== Work to be completed ==
Nothing in the entries may differ when you return them.

== Provided data ==
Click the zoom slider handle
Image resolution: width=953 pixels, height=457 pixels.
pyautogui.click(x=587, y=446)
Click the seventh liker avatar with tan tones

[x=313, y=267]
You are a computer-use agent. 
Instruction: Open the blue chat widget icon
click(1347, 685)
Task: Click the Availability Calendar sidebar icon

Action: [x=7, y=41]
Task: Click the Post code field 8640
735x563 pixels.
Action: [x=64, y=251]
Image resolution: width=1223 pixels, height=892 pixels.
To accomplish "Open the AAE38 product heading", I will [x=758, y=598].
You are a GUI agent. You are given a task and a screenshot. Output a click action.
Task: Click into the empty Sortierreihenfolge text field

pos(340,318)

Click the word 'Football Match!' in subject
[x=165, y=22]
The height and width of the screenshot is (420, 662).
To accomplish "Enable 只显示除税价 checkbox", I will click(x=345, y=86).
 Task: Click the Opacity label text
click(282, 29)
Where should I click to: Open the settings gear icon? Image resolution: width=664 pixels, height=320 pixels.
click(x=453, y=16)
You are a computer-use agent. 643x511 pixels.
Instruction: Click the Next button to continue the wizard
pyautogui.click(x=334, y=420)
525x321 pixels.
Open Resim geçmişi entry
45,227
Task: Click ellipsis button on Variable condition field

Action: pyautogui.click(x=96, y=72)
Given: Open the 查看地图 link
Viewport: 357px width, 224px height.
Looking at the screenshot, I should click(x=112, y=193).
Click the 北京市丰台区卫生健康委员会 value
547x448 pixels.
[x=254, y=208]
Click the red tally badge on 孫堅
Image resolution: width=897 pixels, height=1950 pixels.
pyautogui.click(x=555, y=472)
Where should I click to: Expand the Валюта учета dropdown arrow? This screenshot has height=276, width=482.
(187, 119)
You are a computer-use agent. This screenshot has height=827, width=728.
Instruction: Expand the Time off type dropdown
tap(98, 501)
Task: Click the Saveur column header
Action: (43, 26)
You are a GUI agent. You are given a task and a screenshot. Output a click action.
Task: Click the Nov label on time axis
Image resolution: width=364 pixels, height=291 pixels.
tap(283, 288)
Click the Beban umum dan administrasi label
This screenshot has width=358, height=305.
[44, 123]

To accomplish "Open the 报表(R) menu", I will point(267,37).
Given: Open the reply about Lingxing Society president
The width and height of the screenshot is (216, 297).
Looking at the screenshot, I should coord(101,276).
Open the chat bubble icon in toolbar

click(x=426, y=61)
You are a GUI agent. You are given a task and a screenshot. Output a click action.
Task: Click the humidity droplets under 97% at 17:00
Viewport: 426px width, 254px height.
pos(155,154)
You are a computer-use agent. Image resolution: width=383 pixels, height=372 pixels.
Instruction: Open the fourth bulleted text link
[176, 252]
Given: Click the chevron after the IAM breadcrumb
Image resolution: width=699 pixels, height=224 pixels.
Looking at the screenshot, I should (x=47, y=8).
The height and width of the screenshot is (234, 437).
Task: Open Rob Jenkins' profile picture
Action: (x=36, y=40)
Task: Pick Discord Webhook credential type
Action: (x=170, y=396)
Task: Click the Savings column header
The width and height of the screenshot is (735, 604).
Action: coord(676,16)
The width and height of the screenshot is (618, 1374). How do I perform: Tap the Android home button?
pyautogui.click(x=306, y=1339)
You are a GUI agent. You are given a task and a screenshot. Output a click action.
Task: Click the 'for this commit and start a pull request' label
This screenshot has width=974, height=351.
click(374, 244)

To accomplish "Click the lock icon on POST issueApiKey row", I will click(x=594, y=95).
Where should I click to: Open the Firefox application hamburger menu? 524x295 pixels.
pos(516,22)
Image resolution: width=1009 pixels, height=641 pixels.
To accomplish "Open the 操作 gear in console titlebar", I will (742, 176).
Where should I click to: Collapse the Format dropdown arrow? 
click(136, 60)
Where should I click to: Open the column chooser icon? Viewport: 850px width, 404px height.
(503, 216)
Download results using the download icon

== The completed task ==
Click the zoom slider handle
Image resolution: width=953 pixels, height=457 pixels.
pyautogui.click(x=587, y=446)
Click the seventh liker avatar with tan tones

[x=313, y=267]
You are a computer-use agent. 
Instruction: Open the blue chat widget icon
click(1347, 685)
Task: Click the Availability Calendar sidebar icon

Action: [x=7, y=41]
Task: Click the Post code field 8640
735x563 pixels.
Action: [x=64, y=251]
Image resolution: width=1223 pixels, height=892 pixels.
To accomplish "Open the AAE38 product heading", I will [x=758, y=598].
You are a GUI agent. You are given a task and a screenshot. Output a click action.
Task: Click into the empty Sortierreihenfolge text field

pos(340,318)

Click the word 'Football Match!' in subject
[x=165, y=22]
The height and width of the screenshot is (420, 662).
To accomplish "Enable 只显示除税价 checkbox", I will click(x=345, y=86).
 Task: Click the Opacity label text
click(282, 29)
Where should I click to: Open the settings gear icon? Image resolution: width=664 pixels, height=320 pixels.
click(x=453, y=16)
You are a computer-use agent. 643x511 pixels.
Instruction: Click the Next button to continue the wizard
pyautogui.click(x=334, y=420)
525x321 pixels.
Open Resim geçmişi entry
45,227
Task: Click ellipsis button on Variable condition field

Action: pyautogui.click(x=96, y=72)
Given: Open the 查看地图 link
Viewport: 357px width, 224px height.
Looking at the screenshot, I should click(x=112, y=193).
Click the 北京市丰台区卫生健康委员会 value
547x448 pixels.
[x=254, y=208]
Click the red tally badge on 孫堅
Image resolution: width=897 pixels, height=1950 pixels.
pyautogui.click(x=555, y=472)
Where should I click to: Expand the Валюта учета dropdown arrow? This screenshot has height=276, width=482.
(187, 119)
You are a computer-use agent. This screenshot has height=827, width=728.
Instruction: Expand the Time off type dropdown
tap(98, 501)
Task: Click the Saveur column header
Action: (43, 26)
You are a GUI agent. You are given a task and a screenshot. Output a click action.
Task: Click the Nov label on time axis
Image resolution: width=364 pixels, height=291 pixels.
tap(283, 288)
Click the Beban umum dan administrasi label
This screenshot has width=358, height=305.
[44, 123]

To accomplish "Open the 报表(R) menu", I will point(267,37).
Given: Open the reply about Lingxing Society president
The width and height of the screenshot is (216, 297).
Looking at the screenshot, I should coord(101,276).
Open the chat bubble icon in toolbar

click(x=426, y=61)
You are a GUI agent. You are given a task and a screenshot. Output a click action.
Task: Click the humidity droplets under 97% at 17:00
Viewport: 426px width, 254px height.
pos(155,154)
You are a computer-use agent. Image resolution: width=383 pixels, height=372 pixels.
Instruction: Open the fourth bulleted text link
[176, 252]
Given: Click the chevron after the IAM breadcrumb
Image resolution: width=699 pixels, height=224 pixels.
Looking at the screenshot, I should (x=47, y=8).
The height and width of the screenshot is (234, 437).
Task: Open Rob Jenkins' profile picture
Action: (x=36, y=40)
Task: Pick Discord Webhook credential type
Action: (x=170, y=396)
Task: Click the Savings column header
The width and height of the screenshot is (735, 604).
Action: coord(676,16)
The width and height of the screenshot is (618, 1374). How do I perform: Tap the Android home button?
pyautogui.click(x=306, y=1339)
You are a GUI agent. You are given a task and a screenshot. Output a click action.
Task: Click the 'for this commit and start a pull request' label
This screenshot has width=974, height=351.
click(374, 244)

To accomplish "Click the lock icon on POST issueApiKey row", I will click(x=594, y=95).
Where should I click to: Open the Firefox application hamburger menu? 524x295 pixels.
pos(516,22)
Image resolution: width=1009 pixels, height=641 pixels.
To accomplish "Open the 操作 gear in console titlebar", I will (742, 176).
Where should I click to: Collapse the Format dropdown arrow? 
click(136, 60)
Where should I click to: Open the column chooser icon? Viewport: 850px width, 404px height.
(503, 216)
Download results using the download icon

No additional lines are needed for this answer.